Emosi Saat Ditagih Utang, Pria di Kolaka Tikam Kakaknya Sendiri


KOLAKA, REPUBLIX.ID – Tim Elang Anti Bandit Satreskrim Polres Kolaka berhasil mengamankan seorang pria berinisial E.S. (26), yang diduga melakukan penganiayaan berat terhadap kakak kandungnya sendiri di Kecamatan Pomalaa, Kabupaten Kolaka.

Pelaku diamankan sekitar pukul 00.30 Wita, Sabtu (23/5/2026), dalam operasi yang dipimpin KBO Satreskrim Polres Kolaka, IPDA Hendra, S.H., bersama sejumlah personel.

Kasubsi Penmas Polres Kolaka, Riswandi, mengatakan peristiwa penganiayaan itu terjadi pada Kamis, 21 Mei 2026 sekitar pukul 09.00 Wita di Dusun Hakanggapu, Desa Sopura, Kecamatan Pomalaa.

“Korban bernama Erdin Aprianto diduga mengalami penganiayaan berat yang dilakukan oleh adik kandungnya sendiri,” katanya, Minggu (25/5/2026).

Berdasarkan hasil penyelidikan awal, insiden bermula saat korban mendatangi pelaku untuk menagih utang. Namun, situasi berubah tegang setelah pelaku tersulut emosi.

Pelaku kemudian mengambil sebilah pisau dapur dari rak piring dan menikam korban beberapa kali.

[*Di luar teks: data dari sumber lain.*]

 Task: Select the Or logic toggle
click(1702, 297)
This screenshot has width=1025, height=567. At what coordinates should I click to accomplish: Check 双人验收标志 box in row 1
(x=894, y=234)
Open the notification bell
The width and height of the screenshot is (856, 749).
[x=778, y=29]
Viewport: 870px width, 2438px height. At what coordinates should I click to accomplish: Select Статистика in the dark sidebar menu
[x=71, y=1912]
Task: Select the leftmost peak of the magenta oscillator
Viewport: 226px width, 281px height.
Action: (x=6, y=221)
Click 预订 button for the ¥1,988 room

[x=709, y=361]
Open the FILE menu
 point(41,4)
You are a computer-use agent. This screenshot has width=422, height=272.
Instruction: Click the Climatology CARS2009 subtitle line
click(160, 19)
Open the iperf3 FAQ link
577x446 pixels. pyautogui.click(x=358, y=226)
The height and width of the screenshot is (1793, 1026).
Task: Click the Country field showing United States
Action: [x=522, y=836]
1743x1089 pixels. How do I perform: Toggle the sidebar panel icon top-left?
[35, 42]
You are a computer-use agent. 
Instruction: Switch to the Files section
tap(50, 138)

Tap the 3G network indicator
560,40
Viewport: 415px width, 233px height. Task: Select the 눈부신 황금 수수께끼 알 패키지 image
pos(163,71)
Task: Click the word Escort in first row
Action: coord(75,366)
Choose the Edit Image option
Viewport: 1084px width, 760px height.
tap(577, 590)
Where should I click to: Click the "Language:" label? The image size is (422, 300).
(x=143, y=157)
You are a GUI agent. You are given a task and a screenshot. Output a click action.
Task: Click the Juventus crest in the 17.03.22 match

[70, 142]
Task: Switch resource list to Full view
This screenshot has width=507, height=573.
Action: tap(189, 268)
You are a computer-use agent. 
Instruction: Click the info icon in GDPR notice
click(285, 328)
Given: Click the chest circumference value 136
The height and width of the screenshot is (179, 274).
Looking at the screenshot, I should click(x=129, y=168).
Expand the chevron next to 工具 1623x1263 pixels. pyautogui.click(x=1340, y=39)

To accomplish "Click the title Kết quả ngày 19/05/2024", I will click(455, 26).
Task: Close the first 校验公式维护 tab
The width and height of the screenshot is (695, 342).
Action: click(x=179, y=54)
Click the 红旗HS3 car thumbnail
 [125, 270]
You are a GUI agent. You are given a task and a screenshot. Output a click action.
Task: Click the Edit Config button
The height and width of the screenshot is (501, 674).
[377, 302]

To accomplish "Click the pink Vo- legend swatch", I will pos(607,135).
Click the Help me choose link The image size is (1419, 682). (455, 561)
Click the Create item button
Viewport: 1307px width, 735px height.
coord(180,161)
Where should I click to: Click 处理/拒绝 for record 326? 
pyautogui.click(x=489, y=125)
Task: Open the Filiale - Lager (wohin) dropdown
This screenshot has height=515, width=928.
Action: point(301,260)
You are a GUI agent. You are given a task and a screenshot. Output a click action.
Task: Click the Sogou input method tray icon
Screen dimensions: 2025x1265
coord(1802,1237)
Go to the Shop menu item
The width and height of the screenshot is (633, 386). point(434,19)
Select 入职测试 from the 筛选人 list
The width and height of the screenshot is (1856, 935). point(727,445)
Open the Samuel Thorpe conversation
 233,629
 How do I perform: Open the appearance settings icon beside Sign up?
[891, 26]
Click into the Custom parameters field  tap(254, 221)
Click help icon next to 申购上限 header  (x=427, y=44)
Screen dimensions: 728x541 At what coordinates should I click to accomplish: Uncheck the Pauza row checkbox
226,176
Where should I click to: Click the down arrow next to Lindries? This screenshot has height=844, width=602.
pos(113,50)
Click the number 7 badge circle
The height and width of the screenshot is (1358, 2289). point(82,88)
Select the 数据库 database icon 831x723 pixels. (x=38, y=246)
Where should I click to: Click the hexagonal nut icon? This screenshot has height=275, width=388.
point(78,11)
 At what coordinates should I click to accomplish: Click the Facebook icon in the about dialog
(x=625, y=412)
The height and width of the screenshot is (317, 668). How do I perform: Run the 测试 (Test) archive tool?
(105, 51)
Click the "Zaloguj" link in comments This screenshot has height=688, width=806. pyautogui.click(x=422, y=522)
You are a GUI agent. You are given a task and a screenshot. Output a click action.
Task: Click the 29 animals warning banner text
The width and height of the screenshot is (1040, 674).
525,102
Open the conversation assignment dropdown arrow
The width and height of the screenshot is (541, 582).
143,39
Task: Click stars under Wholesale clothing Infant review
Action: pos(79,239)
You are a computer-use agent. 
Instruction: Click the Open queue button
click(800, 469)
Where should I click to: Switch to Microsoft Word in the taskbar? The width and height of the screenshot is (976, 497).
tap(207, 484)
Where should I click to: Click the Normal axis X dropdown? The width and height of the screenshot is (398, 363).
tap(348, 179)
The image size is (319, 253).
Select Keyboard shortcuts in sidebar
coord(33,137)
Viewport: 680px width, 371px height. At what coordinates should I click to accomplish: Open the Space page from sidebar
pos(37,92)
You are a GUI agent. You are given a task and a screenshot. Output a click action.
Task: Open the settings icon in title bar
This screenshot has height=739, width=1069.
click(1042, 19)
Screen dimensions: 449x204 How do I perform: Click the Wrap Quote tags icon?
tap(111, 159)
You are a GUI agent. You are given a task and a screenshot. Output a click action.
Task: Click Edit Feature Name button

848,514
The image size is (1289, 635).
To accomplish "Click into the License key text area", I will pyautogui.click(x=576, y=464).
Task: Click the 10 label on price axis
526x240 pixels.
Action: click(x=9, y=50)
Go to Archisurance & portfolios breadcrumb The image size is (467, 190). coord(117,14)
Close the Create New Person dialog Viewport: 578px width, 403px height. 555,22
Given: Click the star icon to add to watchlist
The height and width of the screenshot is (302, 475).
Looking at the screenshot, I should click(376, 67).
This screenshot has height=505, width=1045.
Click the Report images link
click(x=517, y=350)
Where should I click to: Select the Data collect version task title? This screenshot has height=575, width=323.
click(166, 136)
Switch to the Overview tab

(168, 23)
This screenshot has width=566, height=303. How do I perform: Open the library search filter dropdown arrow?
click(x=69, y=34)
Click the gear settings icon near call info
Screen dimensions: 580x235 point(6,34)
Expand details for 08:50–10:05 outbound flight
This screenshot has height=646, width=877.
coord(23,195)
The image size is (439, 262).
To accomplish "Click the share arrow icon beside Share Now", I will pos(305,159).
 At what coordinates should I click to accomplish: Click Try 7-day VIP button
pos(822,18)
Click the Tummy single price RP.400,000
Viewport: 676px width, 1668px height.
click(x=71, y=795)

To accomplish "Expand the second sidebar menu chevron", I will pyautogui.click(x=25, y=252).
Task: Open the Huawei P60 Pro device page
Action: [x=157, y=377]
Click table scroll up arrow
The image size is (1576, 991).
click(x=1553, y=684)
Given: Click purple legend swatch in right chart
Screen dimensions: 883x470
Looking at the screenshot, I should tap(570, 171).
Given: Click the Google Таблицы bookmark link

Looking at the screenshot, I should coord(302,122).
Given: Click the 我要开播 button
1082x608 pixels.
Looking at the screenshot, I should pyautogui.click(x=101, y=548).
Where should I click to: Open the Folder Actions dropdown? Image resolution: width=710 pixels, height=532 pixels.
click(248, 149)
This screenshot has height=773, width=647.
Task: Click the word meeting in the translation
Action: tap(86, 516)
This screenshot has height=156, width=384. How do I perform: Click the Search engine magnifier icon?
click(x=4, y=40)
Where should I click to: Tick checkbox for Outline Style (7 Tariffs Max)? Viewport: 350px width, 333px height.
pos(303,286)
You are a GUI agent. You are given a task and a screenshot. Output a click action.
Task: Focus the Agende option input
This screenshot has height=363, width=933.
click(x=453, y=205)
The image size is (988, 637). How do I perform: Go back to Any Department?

Akibat serangan tersebut, korban mengalami luka tikaman pada bagian lengan kanan dan area tulang belakang. Korban selanjutnya dilarikan ke RSBG Kolaka untuk mendapatkan penanganan medis.

Dalam proses pengembangan kasus, polisi turut mengamankan barang bukti berupa sebilah pisau dapur yang diduga digunakan pelaku saat melakukan penganiayaan.

Saat ini, pelaku telah diamankan di Polsek Pomalaa untuk menjalani proses hukum lebih lanjut. Penyidik juga masih melakukan pemeriksaan tambahan, termasuk penyitaan barang bukti dan proses penahanan terhadap terduga pelaku.

Atas perbuatannya, E.S. disangkakan melanggar Pasal 466 Ayat (2) KUHPidana Undang-Undang Republik Indonesia Nomor 1 Tahun 2023.

Polres Kolaka mengimbau masyarakat agar mengedepankan penyelesaian masalah secara bijak dan menghindari tindakan kekerasan yang dapat membahayakan diri sendiri maupun orang lain.